Unfortunately there are as yet not too many reasons to be hopeful. The first step forward towards a new more sustainable regime of mobility and connectivity, and a new balance between mobility and immobility, would be not to believe in linear narratives, neither positivistic nor fatalistic. More communication technology does not automatically lead to less physical mobility. But equally, the current systems of hyper-mobility cannot grow at an exponential rate indefinitely. They will encounter new energetic, ecological, and with that also increasingly economic limits. The other observation that mobility researchers generally point to (next to the failure of communication technology) is that price is about the only mechanism that does seem to have a discernible effect on actual (mobility) behaviour.
As currently widely used energy systems (fossil fuels) become increasingly scarce, their price will inevitably go up. This will transform mobility from a right (or a perceived right) into a privilege, constructed along the traditional lines of socio-economic segregation (income, profession, class). The struggle over the privileges of mobility and movement will create a new consciousness about their spatial deployment (who is allowed to travel where and by which means?). This new consciousness of segregation will undoubtedly spark conflict and critical debate.
The second step would be to accept the need for hybrid and therefore ‘messy’ solutions. The economics of mobility will undoubtedly play an important role in shaping future mobility regimes. The exploration of alternative sources of energy and alternative transportation systems and technologies provide another avenue to look for viable escape routes. The on-going refinement of communication tools, media environments, tele-work arrangements and 21st century electronic cottages and other models of sustainable immobility will also play a role in those situations where practical advantages take priority over the libidinal drive for encounter. (Tele-)Presence researcher Caroline Nevejan emphasises that the new communication technologies do not offer us ideal solutions at all, but they will in the future become increasingly indispensable. [4]

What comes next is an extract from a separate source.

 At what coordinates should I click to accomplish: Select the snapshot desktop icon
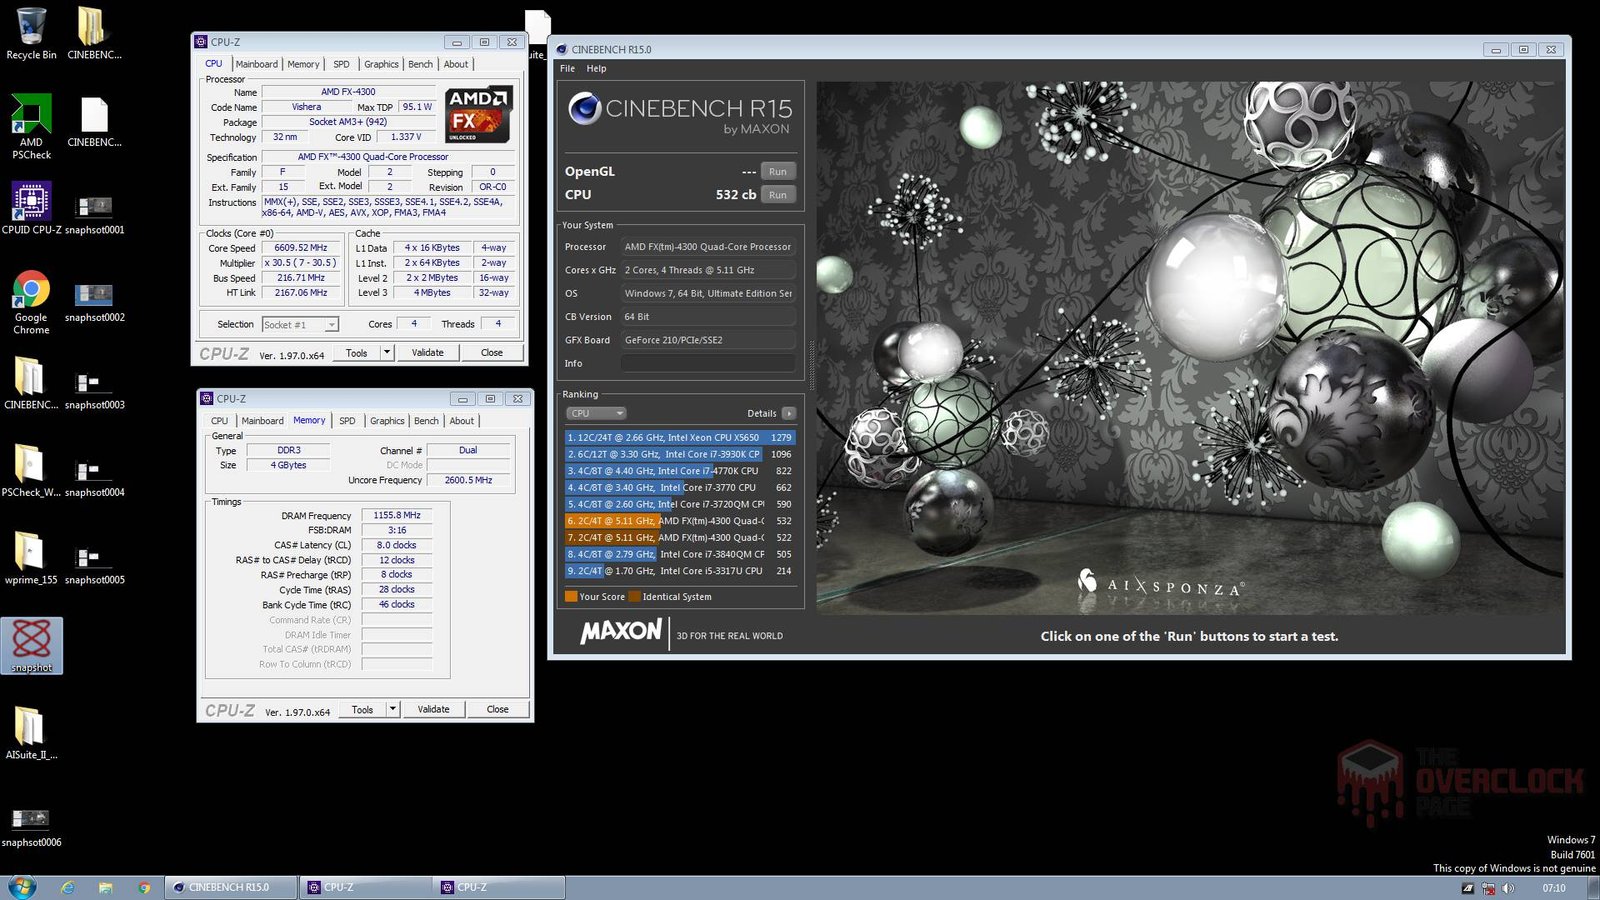[31, 642]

The least desirable scenario is that of the crash, the ‘accident-catastrophe’ preprogrammed in current systems of hyper-nobility. Given the tidings from a confused planet rushing at high-speed into a global traffic jam, reported at ElectroSmog, this scenario cannot be excluded from our considerations for now.
Eric Kluitenberg
Amsterdam, November 2010
Notes:
1 - An overview of documentation resources from the festival can be found at:
www.electrosmogfestival.net/documentation
2 - Alvin Toffler, The Third Wave, Bantam Books, New York, 1980.
3 - www.gowestproject.com
4 - See for Nevejan’s research on Witnessed Presence: www.systemsdesign.tbm.tudelft.nl/witness
* This text was written for the upcoming issue in the Acoustic Space series (No.8), co-published by RIXC centre for new media culture in Riga and the Art Research Lab of Liepaja University: “Following the theme of ENERGY this issue will look at different social and cultural aspects of energy in the contemporary human society. It will also investigate the notion of ’sustainability’ from various perspectives - artistic, scientific, technological, architectural, environmental.” (More info soon at the RIXC on-line store: http://rixc.lv/kiosks/)
The text is an extended version of a talk given at Impakt Festival 2010 “Matrix City”, in Utrecht as part of the Superstructural Dependencies Conference, October 15, 2010.
(www.impakt.nl/index.php/festival/Conferentie_superstructuraldependen)
Personal comment:
We already published around this question of "mediated mobility" or "immobile mobilities" within the frame of the sustainable approach on | rblg. John Thackara is on this question too and it interests us quite a lot in the context of future projects. We published on this particular event some time ago and this is an interesting, yet nuanced follow-up by Eric Kluitenberg about the "ubiquity" and/or "tele-" concepts.